19 Aprile 2010 - di Marco Mazzi

Le ultime elezioni regionali hanno sancito un dato di fatto: il Veneto è oggi amministrato in buona parte dalla Lega Nord, con una gestione basata sul territorio locale.

I è de noantri”, sono la nostra gente. Basterebbe questa frase per spiegare il sempre maggiore successo della Lega Nord, almeno nel nord Italia, e questo articolo potrebbe già chiudersi qui. Perché non ci sono particolari alchimie o strane ragioni antropologiche: la Lega in Veneto vince perché evidentemente ha saputo proporsi in modo efficace dinanzi alle aspettative della popolazione.

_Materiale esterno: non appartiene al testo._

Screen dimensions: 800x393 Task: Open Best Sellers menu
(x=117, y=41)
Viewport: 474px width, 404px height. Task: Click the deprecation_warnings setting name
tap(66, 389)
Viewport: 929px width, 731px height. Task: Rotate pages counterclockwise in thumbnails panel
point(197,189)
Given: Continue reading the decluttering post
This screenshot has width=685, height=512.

Non è stato abbastanza sottolineato dai media l'alto tasso di astensionismo che si è verificato in tutta Italia nelle ultime elezioni regionali: una media su territorio nazionale del 35 per cento, con punte di quasi il 50 per cento in certi municipi di Roma, dove cioè quasi un elettore su due non si è recato a votare, probabilmente un record storico. Addirittura a Bocchigliero, paesino calabrese di meno di 3000 anime, la popolazione ha deciso in massa di non andare a votare per protesta nei confronti dell'abbandono da parte dello Stato: lì i votanti sono stati meno del tre per cento degli aventi diritto. A parte quest'ultimo caso particolare, è comunque un dato di fatto che in Italia ci sia una sempre crescente sfiducia dei cittadini nei confronti della politica. In questo clima, la maggioranza dei Veneti si è affidata a una forza che, più che politica, sarebbe quasi più corretto definire amministrativa, perché si basa sull'amministrazione locale del proprio territorio.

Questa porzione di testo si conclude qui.